• **Task goal**: Below is a listing; retype exactly the line with "Where should I" and every line after it through the end, and only those, leaving out the pictures.

• **The data**:
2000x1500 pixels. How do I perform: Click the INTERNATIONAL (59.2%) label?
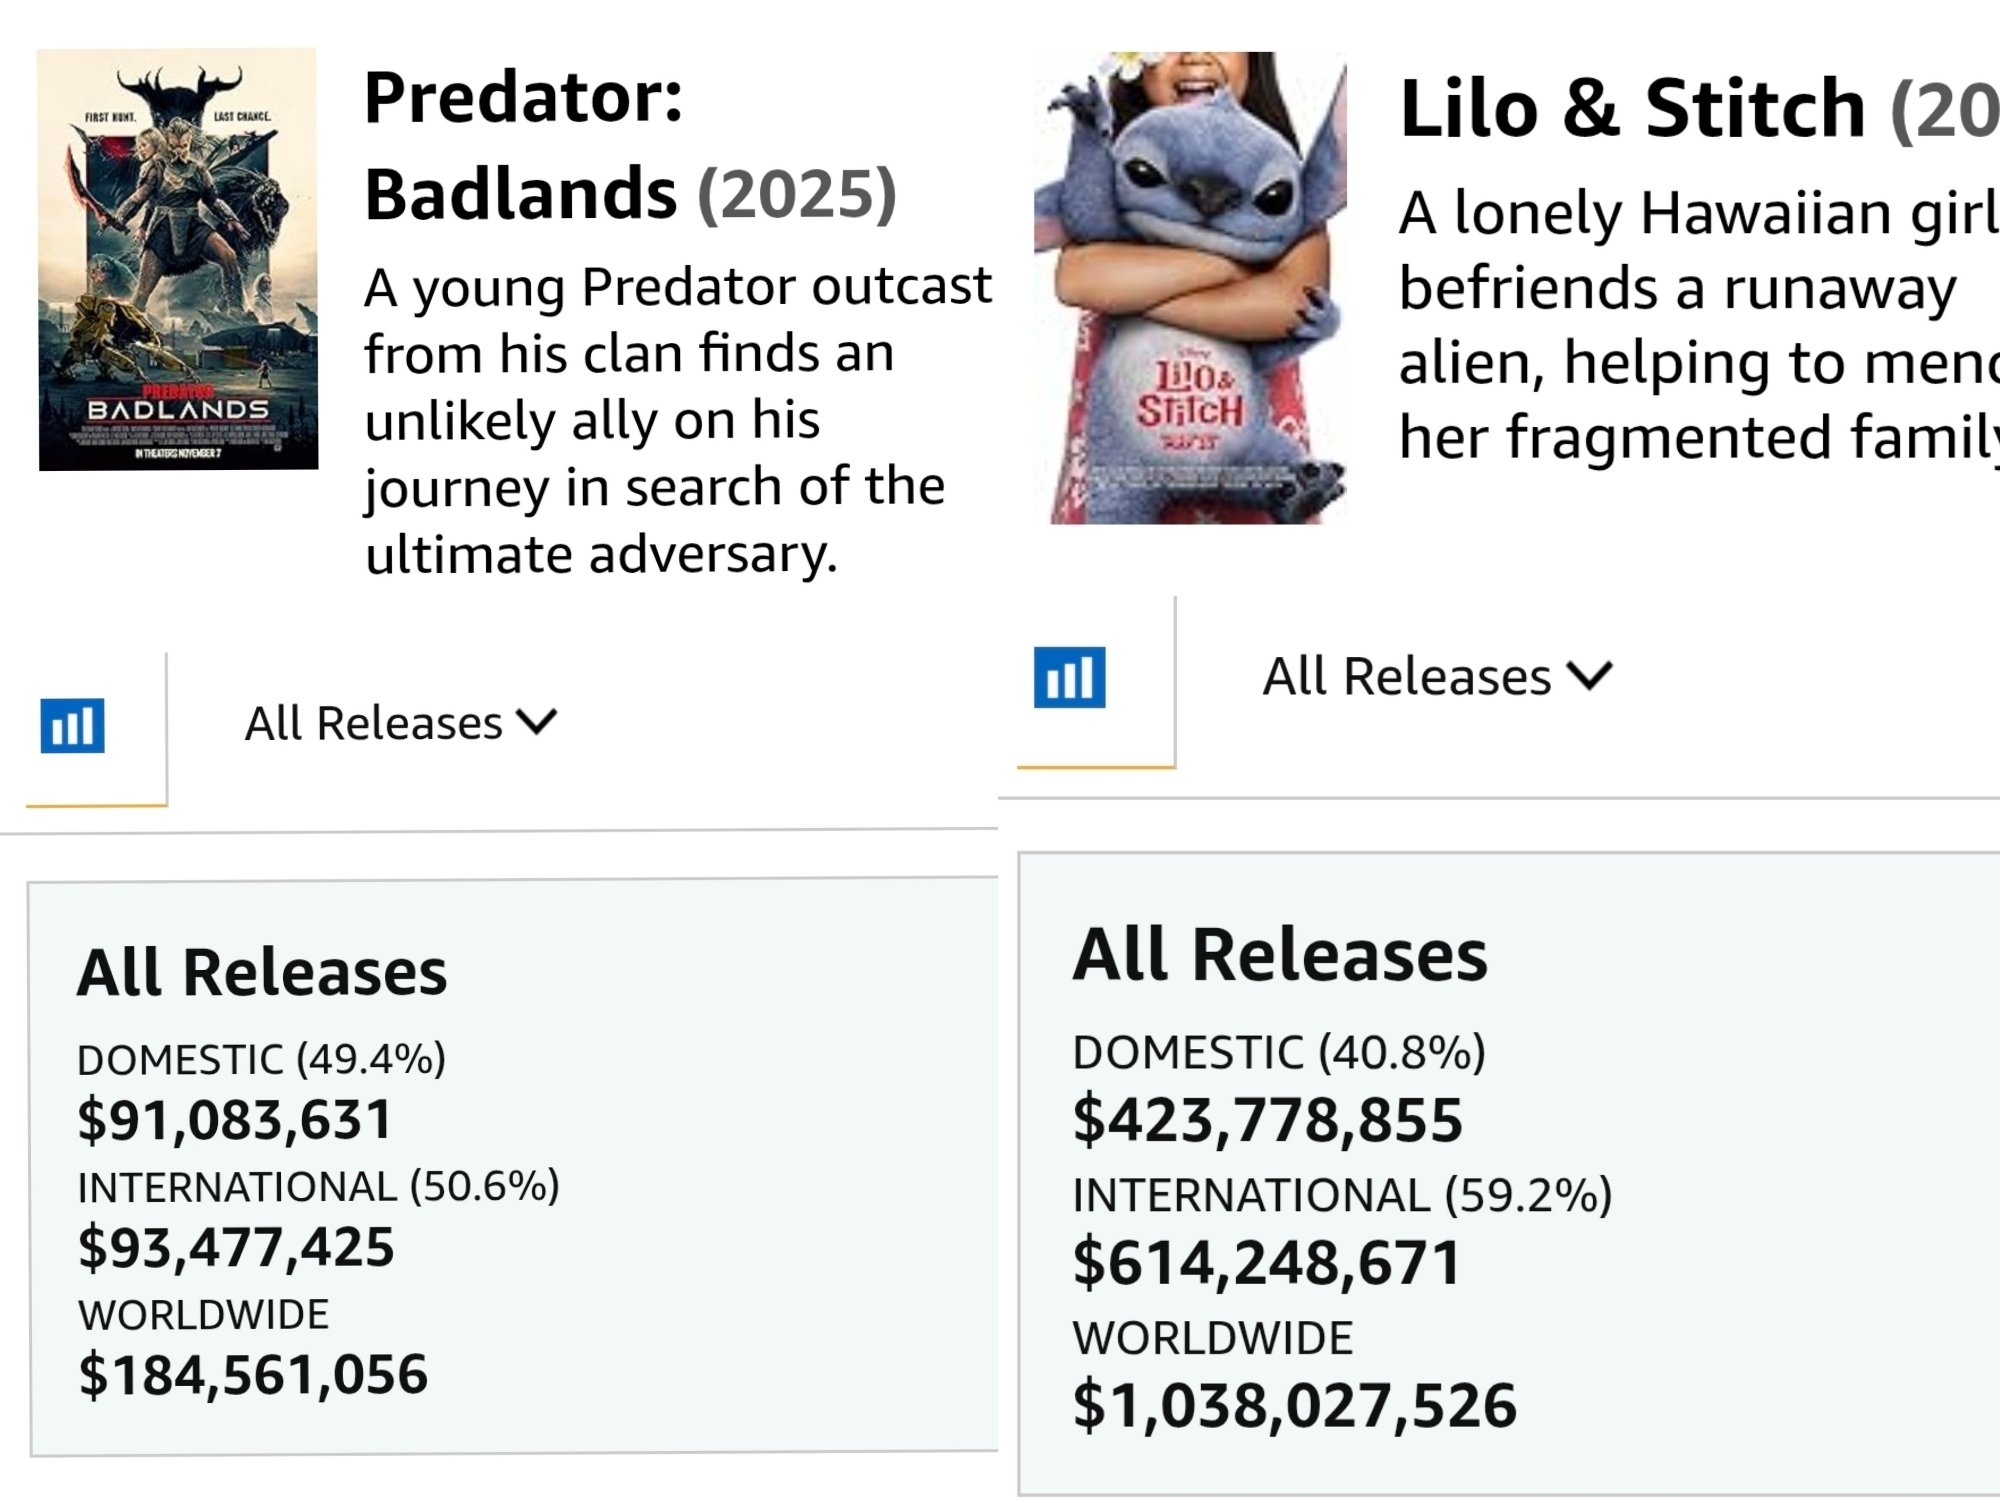pos(1342,1195)
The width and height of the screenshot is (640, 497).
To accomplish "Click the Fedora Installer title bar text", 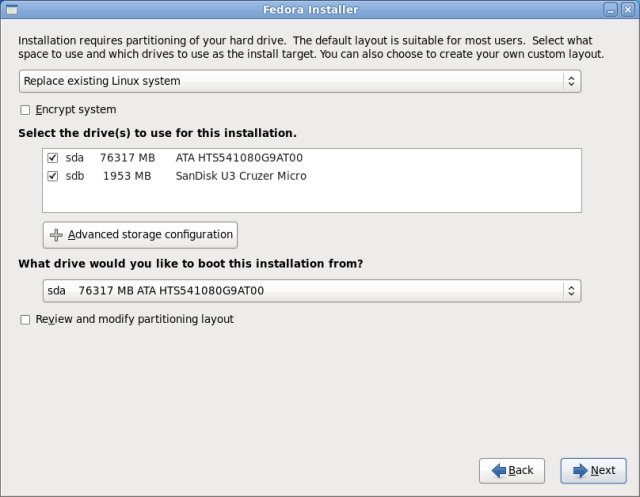I will (x=320, y=9).
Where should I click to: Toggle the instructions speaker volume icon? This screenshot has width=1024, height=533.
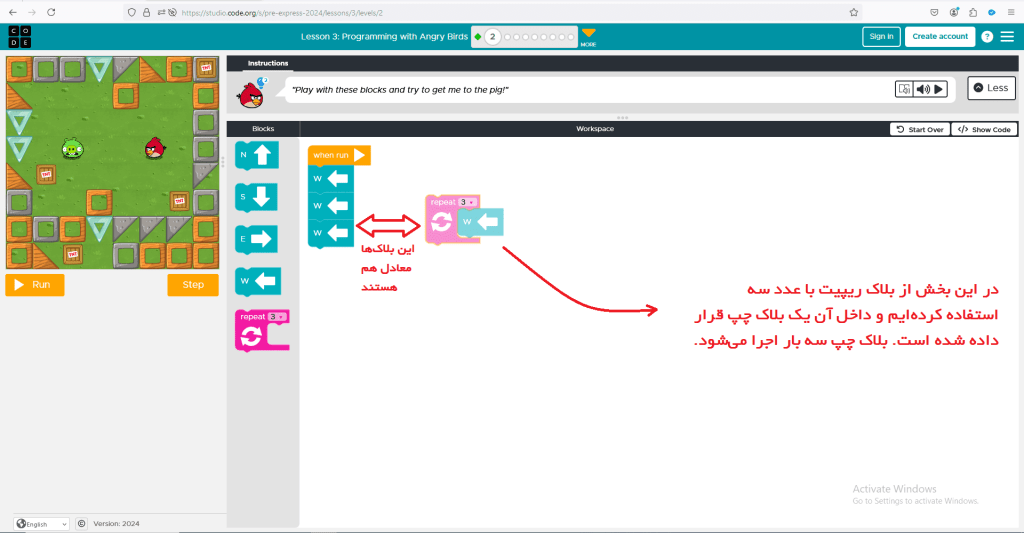(x=923, y=89)
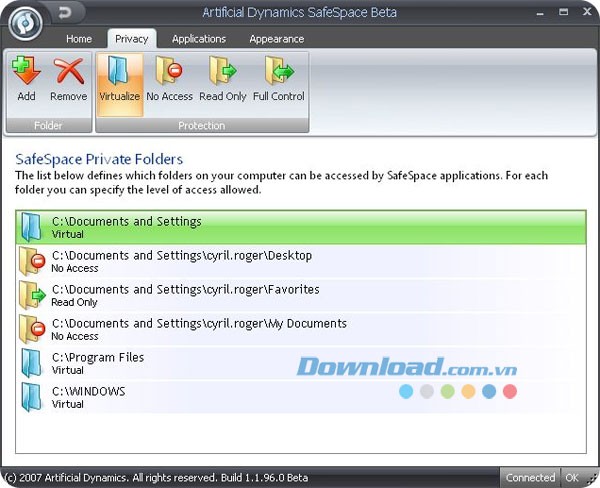The image size is (600, 488).
Task: Select C:\Documents and Settings virtual folder row
Action: pyautogui.click(x=301, y=228)
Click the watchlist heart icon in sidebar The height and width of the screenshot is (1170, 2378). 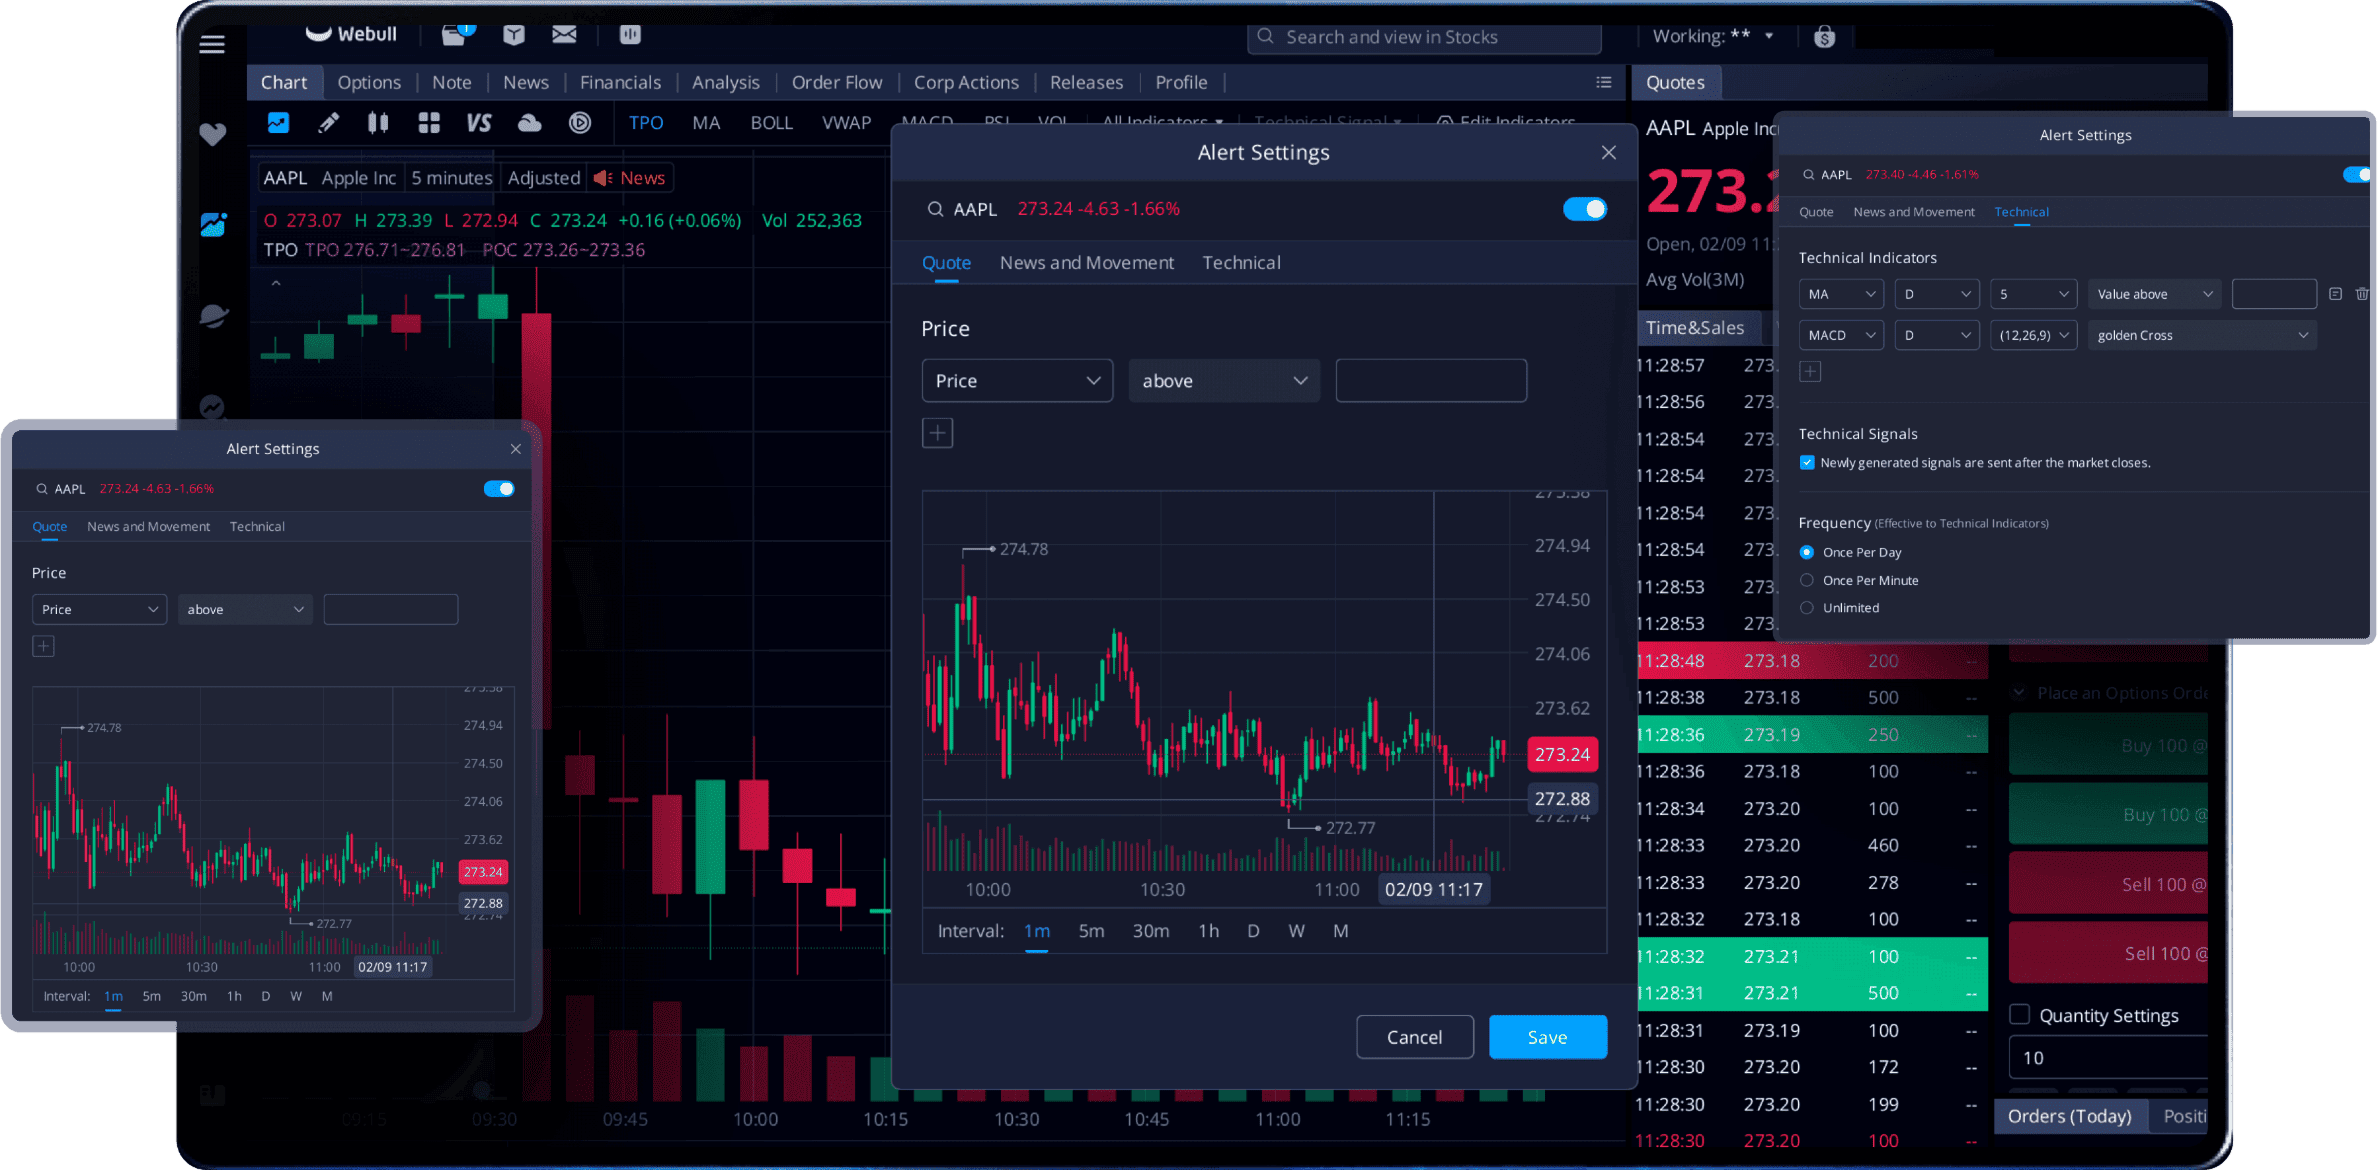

• **Written response**:
Where should I click to: Toggle the instructions speaker volume icon? This screenshot has width=1024, height=533.
(x=923, y=89)
The image size is (600, 488).
Task: Select C:\Documents and Settings virtual folder row
Action: pyautogui.click(x=301, y=228)
Click the watchlist heart icon in sidebar The height and width of the screenshot is (1170, 2378). 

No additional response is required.